Boosted By Bold Digital Turnaround, Caesars Entertainment Reports Strong Q1 2023 Financial Results

From vertiginous loss to near break-even in only a year, Caesars Entertainment’s bold digital gambit appears to be on the cusp of paying off big time as the US gambling giant, like most its peers, reports strong financial results for the first quarter of the year.

Caesars Digital–featuring the company’s iGaming and sportsbook operations–reported a same-store Adjusted EBITDA loss of US$4 million (£3.18m), compared to a loss of US$554 million (£440.55m) for Q1 2022.

“Caesars Entertainment is poised to capitalize on the tremendous opportunities available in the dynamic and rapidly-evolving iGaming and sports betting market,” affirmed CEO Tom Reeg.

“[And] our digital segment was nearly break-even in the quarter despite launching operations in Ohio and Massachusetts.”

Overall, Caesars’ net revenues rose to US$2.8 billion (£2.22bn) across the quarter, compared to US$2.3 billion (£1.82bn) in the same period last year — with same-store Adjusted-EBITDA of US$958 million (£761.82m), against the US$296 million (£235.36m) of Q1 2022.

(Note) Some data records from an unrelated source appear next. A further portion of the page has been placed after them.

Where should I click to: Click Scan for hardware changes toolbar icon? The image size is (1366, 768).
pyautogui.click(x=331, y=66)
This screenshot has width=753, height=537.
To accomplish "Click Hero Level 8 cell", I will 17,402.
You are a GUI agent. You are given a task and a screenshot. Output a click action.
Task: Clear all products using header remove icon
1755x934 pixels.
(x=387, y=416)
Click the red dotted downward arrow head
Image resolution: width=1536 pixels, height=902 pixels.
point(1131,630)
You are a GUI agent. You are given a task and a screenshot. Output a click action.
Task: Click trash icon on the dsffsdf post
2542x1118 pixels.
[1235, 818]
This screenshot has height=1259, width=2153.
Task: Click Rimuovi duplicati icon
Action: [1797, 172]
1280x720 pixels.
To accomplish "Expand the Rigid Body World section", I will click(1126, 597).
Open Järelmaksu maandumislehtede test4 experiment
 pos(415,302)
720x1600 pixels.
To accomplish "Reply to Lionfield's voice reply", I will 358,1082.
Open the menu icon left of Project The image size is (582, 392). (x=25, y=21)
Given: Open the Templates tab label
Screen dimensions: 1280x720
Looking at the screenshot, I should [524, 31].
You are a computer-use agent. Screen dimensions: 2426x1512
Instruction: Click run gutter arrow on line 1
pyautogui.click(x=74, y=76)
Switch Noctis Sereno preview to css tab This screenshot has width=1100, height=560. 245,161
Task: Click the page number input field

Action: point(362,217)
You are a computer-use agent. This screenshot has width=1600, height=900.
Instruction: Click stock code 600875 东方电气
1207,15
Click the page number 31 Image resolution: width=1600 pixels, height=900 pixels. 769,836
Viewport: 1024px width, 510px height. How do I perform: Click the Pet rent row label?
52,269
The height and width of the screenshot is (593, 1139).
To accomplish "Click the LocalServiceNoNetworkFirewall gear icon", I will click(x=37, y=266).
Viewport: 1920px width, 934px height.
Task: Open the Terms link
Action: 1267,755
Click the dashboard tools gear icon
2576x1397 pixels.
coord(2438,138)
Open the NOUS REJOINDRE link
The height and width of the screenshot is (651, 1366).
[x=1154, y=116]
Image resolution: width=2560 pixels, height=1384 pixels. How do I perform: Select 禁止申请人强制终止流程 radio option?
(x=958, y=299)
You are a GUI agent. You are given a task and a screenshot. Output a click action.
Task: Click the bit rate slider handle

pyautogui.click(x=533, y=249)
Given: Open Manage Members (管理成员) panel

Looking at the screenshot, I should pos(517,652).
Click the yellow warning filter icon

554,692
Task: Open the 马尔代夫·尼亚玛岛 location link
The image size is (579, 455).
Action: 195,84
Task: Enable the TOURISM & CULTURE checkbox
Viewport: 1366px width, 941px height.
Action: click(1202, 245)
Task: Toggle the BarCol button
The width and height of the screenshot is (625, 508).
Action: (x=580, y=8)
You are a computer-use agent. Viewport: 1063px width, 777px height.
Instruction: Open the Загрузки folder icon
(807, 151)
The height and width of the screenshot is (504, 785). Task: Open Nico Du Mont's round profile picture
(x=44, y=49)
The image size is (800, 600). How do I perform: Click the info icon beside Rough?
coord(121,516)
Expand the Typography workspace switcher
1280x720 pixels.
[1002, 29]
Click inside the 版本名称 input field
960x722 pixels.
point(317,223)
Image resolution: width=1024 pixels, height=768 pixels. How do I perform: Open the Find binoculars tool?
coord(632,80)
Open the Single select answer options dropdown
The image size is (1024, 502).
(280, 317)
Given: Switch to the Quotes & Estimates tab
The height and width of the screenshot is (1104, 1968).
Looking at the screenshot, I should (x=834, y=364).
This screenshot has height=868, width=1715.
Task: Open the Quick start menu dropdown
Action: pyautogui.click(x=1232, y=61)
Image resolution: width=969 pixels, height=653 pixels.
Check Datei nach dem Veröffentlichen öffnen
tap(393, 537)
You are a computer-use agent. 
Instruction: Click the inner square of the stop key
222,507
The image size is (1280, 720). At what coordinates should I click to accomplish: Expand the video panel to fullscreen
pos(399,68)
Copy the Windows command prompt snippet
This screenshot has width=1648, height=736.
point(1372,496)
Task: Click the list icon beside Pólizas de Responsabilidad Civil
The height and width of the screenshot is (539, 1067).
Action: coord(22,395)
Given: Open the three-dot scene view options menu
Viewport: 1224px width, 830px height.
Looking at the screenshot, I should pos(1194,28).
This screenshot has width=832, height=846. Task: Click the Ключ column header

Growth was driven in several key areas, notably Las Vegas and regional gaming properties and, as mentioned, the hyper improved performance of its digital vertical.

Viva Vegas

Vegas net revenue increased by 23.7 percent; while same-store Adjusted EBITDA rose by 33.3 percent to US$533 million (£423.85).

Regional net revenues grew fractionally, by 2.2 percent, with same-store Adjusted EBITDA of US$448 million (£388.06).

With Caesars Digital moving significantly into the positive fiscal column, the company is citing partnerships and tie-ins with a number of top-tier providers and suppliers, among them Scientific Games, IGT and Playtech, as key to projected success.

Summarised Reeg:

“[We] have a strong brand and a proven track record of delivering high-quality gaming experiences to customers around the world, with a focus on innovation and growth.

“We delivered another strong quarter led by a new Q1 Adjusted-EBITDA record in Las Vegas [and] results in our regional segment remained consistent with prior quarters, especially when excluding the impact of bad weather in northern Nevada during the quarter.”

Indeed, it would appear that for Reeg and Caesars only fair days lie ahead.